Black Chocolate Cookies
• 1 1/2 cups (195g) AP flour
• 3/4 cup (70g) unsweetened black cocoa powder
• 1 teaspoon baking soda
• 1/4 teaspoon kosher salt
• 1/2 teaspoon espresso powder
• 1 stick (110g) unsalted butter, room temperature
• 3/4 cup (150g) sugar
• 1 large egg
• 1 1/2 teaspoons vanilla
• 1 teaspoon molasses
- In a large bowl, vigorously whisk together the flour, cocoa, baking soda, salt, and espresso
- Cream the butter and sugar until light and fluffy, (2-3 min on medium.)
- Beat in the egg, vanilla, and molasses.
- Add the dry ingredients to the wet in 3 additions. When well mixed, remove the dough from the
mixer, and form it into a ball. It should have the consistency of soft clay.
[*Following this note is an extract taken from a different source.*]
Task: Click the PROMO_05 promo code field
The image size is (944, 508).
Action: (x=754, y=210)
If it’s stiff and
unmanageable, massage some water into it, a tablespoon at a time until easily pliable.
- Wrap it in plastic wrap, and chill it in the refrigerator for at least one hour.
- When you are ready to roll-out the dough, preheat the oven to 350°F (175° C). Break off a chunk
of dough from the ball of dough (about a quarter of it) and place it between two pieces of
parchment paper. Use a rolling pin to roll the dough out to an even 1/2-inch thickness.
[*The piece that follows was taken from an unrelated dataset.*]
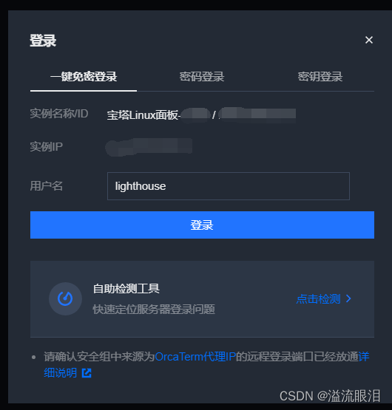Click the blurred 实例IP value
Viewport: 392px width, 410px height.
(x=149, y=147)
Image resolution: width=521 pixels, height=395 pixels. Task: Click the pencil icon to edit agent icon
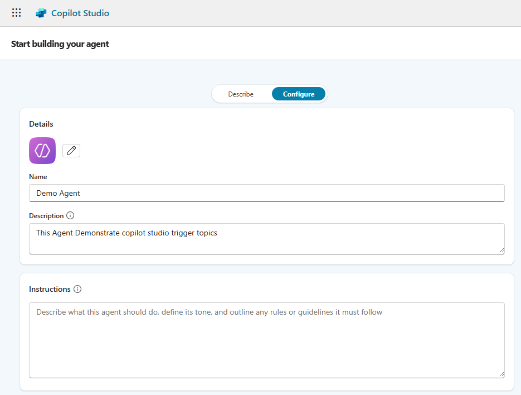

- Use a cookie cutter or the rim of a small glass to cut out cookie shapes from the rolled out
dough. Place on a parchment paper or silicone-lined baking sheet, allowing at least 1 inch
between cookies on the cookie sheet.
- Bake at 350°F (175° C) in the middle rack for 12 to 14 minutes, less or more, depending on the
size and thickness of the cookies.
- The cookies should bounce back when you press on their centers and be a little dark around the
edges. When cool, they should be crispy.
- Remove from oven and let cool for 5 minutes before removing the cookies from the tray to cool
on a rack.
Extreme Chocolate Cake
Makes two 9” round cakes (double for this cake)
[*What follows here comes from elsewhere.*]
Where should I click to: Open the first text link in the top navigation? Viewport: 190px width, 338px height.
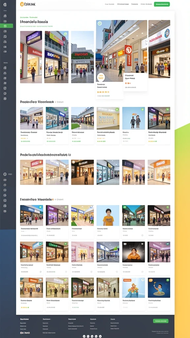[110, 4]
(Makes one 10’ ROUND CAKE [and two 5”] – quantities are in parenthesis. Or one 11”x15”x2” sheet cake.)
• 2 cups white sugar (3)
• 1 3/4 cups all-purpose flour (2 2/3)
• 3/4 cup unsweetened cocoa powder (1 ¼)
• 1 1/2 teaspoons baking soda (2 ¼)
• 1 1/2 teaspoons baking powder (2 ¼)
• 1 teaspoon salt (1 ½)
• 2 eggs (3)
• 1 cup milk (1 ½)
• 1/2 cup vegetable oil (¾)
• 2 teaspoons vanilla extract (3)
• 1 cup boiling water (1 ½)
- Preheat oven to 350 degrees F (175 degrees C). Grease and flour two 9 inch cake pans.
- Use the first set of ingredients to make the cake. In a medium bowl, stir together the sugar, flour, cocoa,baking soda, baking powder and salt. Add the eggs, milk, oil and vanilla, mix for 3 minutes with an electric mixer. Stir in the boiling water by hand. Pour evenly into the two prepared pans. (For cupcakes,portion ¼ scant cups in each cupcake paper.
- Bake for 30 to 35 minutes in the preheated oven, until a toothpick inserted comes out clean or 205F internal temp. Cool for 10 minutes before removing from pans to cool completely.